Fun mele about the latest heard over the telephone, 1921.

HULA HA’I MEAHOU.

O ke anuenue ko’u papale,
Hokuwelowelo ko’u lipine,
Hae ka ilio ma Puuloa,
He alahula ia na Kaahupahau,
Nanea i ka holo a ke kaaahi,
Ua like me ka lio waha uaua,
Ka ihona au a o Kekele,
Ike i ka nani a o Kilohana,
Hele kuu hoa a maeele,
Aole wai e maalili ai,
Iluna au a o Daimana Hila,
Ike i ka nani o ka mahina,
Kukuna o ka la ko’u kamaa,
Olapa hele nei puni ke kaona,
I ka po mahina o Mahealani,
Paia o ka hale haulani ana,
Kelepona au i hai mai,
Hu e ka pele kai a o Hilo,
I alohaia no a o Aala Paka,
Kahi a na iwa e hiolani nei,
Hainaia mai ana ka puana,
Kaula kelepona aha’i meahou.

KAKAAKO BOY.

[This song is also reminiscent of the mele still sung widely today, “Kukuna o ka La.”]

(Kuokoa, 11/11/1921, Mahele Elua, p. 1)

HULA HA'I MEAHOU.

Ka Nupepa Kuokoa, Buke LIX, Helu 45, Mahele Elua, Aoao 1. Novemaba 11, 1921.

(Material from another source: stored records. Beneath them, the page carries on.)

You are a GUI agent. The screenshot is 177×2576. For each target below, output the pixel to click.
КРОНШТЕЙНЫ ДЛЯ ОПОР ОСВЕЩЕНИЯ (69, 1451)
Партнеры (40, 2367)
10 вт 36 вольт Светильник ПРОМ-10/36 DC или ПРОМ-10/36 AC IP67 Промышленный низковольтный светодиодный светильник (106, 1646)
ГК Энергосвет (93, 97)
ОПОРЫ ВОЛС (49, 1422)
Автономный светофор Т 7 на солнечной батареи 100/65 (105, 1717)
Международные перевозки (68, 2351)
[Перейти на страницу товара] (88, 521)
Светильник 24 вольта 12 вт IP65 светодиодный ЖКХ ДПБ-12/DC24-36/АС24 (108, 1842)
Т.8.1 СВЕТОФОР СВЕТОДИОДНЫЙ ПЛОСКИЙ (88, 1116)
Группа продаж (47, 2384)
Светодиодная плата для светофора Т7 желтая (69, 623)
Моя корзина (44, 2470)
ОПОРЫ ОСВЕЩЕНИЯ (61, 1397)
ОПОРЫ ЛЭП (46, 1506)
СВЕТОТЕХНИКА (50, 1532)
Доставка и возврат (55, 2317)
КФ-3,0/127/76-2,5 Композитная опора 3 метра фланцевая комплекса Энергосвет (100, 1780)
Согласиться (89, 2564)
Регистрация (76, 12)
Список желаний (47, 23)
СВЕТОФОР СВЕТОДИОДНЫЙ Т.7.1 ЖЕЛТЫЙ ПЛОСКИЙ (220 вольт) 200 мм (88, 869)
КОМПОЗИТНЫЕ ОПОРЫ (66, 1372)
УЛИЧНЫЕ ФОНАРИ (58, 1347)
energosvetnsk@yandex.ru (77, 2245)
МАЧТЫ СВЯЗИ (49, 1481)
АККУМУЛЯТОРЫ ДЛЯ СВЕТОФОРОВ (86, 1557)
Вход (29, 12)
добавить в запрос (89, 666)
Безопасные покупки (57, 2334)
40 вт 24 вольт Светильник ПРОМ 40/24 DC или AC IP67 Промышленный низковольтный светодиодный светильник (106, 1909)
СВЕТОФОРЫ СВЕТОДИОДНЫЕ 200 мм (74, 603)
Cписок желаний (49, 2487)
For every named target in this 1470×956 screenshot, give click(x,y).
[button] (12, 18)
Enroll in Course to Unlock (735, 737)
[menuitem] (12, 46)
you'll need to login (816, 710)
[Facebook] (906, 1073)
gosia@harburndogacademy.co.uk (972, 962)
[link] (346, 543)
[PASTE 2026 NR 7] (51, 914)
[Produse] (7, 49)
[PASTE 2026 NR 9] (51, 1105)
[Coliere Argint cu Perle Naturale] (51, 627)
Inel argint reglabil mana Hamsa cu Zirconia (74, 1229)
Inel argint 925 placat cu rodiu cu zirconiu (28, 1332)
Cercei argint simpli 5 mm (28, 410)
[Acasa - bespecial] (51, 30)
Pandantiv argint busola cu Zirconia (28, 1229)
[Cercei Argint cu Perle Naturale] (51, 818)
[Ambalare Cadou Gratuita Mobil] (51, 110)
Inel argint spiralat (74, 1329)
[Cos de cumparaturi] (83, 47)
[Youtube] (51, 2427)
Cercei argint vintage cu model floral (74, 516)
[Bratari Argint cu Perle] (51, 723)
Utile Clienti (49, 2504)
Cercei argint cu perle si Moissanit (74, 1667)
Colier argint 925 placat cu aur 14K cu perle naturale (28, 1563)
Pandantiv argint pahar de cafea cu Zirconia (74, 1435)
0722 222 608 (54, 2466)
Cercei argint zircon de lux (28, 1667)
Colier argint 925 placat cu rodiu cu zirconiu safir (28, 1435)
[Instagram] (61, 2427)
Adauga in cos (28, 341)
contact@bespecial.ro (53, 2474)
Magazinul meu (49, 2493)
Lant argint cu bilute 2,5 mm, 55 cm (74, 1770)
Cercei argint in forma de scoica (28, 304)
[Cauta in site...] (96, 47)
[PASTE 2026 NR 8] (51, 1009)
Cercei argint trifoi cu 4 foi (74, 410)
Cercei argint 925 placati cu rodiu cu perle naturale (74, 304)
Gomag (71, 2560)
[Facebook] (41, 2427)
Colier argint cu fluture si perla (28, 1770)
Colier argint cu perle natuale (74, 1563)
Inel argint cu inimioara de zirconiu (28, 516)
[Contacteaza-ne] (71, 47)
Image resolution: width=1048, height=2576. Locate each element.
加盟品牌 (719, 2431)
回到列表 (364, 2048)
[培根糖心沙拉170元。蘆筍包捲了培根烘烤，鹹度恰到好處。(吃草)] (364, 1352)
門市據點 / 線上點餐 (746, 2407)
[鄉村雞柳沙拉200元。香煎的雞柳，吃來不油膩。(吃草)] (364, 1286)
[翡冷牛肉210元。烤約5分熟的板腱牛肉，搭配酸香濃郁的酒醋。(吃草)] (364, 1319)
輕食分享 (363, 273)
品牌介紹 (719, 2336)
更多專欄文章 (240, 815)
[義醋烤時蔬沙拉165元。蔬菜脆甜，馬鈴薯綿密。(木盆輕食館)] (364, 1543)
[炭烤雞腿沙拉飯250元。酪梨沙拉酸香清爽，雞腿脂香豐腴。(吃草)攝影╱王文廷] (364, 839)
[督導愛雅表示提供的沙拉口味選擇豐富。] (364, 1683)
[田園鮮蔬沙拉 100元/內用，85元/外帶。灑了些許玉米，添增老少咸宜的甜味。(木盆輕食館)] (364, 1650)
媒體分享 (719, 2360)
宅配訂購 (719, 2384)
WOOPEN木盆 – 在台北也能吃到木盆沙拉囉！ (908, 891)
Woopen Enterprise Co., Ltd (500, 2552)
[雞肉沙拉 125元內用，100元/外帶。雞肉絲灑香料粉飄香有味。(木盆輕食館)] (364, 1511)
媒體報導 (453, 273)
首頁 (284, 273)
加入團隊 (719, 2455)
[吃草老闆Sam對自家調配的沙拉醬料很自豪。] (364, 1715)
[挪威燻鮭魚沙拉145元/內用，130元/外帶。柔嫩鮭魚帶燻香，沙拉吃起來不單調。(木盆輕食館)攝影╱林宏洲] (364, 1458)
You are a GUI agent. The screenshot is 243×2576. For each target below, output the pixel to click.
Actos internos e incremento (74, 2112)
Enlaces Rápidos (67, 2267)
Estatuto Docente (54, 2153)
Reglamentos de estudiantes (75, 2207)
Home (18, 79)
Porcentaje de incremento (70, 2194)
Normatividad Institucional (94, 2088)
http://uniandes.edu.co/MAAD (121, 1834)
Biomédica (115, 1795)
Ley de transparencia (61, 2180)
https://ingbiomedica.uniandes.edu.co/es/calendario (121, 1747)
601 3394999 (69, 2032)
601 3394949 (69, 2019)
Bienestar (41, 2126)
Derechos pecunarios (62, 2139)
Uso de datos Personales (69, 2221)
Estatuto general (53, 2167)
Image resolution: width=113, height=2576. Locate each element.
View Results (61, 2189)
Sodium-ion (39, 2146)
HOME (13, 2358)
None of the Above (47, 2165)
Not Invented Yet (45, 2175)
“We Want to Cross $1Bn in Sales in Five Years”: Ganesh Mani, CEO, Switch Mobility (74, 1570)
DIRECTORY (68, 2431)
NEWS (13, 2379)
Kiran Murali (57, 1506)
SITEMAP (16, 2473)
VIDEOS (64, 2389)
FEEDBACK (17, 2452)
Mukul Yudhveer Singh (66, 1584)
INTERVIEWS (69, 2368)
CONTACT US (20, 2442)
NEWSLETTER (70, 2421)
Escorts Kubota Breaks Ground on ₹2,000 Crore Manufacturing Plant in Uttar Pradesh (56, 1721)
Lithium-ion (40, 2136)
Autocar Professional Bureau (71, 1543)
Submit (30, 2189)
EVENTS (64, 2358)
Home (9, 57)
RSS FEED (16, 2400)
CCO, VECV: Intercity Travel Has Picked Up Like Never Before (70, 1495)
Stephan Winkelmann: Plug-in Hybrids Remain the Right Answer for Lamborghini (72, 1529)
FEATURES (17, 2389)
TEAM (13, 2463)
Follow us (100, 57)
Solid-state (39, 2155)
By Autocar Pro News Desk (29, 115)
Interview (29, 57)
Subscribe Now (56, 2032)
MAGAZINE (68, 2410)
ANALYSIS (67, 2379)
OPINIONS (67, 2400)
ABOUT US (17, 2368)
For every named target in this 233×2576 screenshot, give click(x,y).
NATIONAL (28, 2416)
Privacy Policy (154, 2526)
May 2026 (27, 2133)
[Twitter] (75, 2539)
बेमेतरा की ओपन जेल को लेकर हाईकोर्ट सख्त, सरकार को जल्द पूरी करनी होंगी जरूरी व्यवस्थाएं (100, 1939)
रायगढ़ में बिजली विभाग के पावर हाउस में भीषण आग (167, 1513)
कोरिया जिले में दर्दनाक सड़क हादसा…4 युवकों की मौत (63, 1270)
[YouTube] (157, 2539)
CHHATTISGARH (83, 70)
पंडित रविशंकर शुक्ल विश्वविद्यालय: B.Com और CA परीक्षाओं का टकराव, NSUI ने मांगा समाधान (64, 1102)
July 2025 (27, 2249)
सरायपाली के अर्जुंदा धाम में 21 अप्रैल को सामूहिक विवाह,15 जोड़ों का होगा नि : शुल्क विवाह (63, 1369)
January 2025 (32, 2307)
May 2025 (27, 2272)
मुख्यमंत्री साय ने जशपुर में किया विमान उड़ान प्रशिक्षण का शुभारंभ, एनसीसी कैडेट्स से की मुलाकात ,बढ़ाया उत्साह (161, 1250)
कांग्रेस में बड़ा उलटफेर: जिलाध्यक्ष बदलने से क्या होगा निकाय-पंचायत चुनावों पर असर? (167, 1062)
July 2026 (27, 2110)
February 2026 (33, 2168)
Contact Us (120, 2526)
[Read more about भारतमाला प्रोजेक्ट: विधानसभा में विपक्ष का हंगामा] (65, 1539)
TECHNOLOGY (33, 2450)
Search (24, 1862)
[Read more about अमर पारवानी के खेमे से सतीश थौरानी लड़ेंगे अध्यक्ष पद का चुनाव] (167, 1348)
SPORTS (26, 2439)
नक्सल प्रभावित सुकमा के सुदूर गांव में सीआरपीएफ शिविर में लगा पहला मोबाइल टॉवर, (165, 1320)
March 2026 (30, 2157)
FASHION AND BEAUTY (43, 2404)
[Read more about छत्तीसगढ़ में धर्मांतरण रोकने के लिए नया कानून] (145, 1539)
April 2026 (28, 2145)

Telephones in Hawaii, 1910.

New Telephones.

It is believed that before the end of August, all of the work of the telephone company will be completed. Currently, there are 1,200 sets mounted in homes and businesses, and it is thought by those in charge, that there are 1,300 more sets to be installed, then all those wanting this new type of telephone will be supplied.

There are lots of this type of devices in the business office of this company, and there is more on the way aboard the steamer Lurline of this coming Wednesday. Supervisor Hummell stated yesterday, everything will be ready in three weeks. So after all of the sets are installed, all the old ones will be taken away. My! So speedy is the work of that Opihi Makaiauli.

[It seems that any box-like device that voice came out of was considered a “pahu olelo,” including, and perhaps more commonly seen when referring to a phonograph.]

(Kuokoa Home Rula, 8/12/1910, p. 3)

Na Telepona Hou.

Kuokoa Home Rula, Buke VIII, Helu 32, Aoao 3. Augate 12, 1910.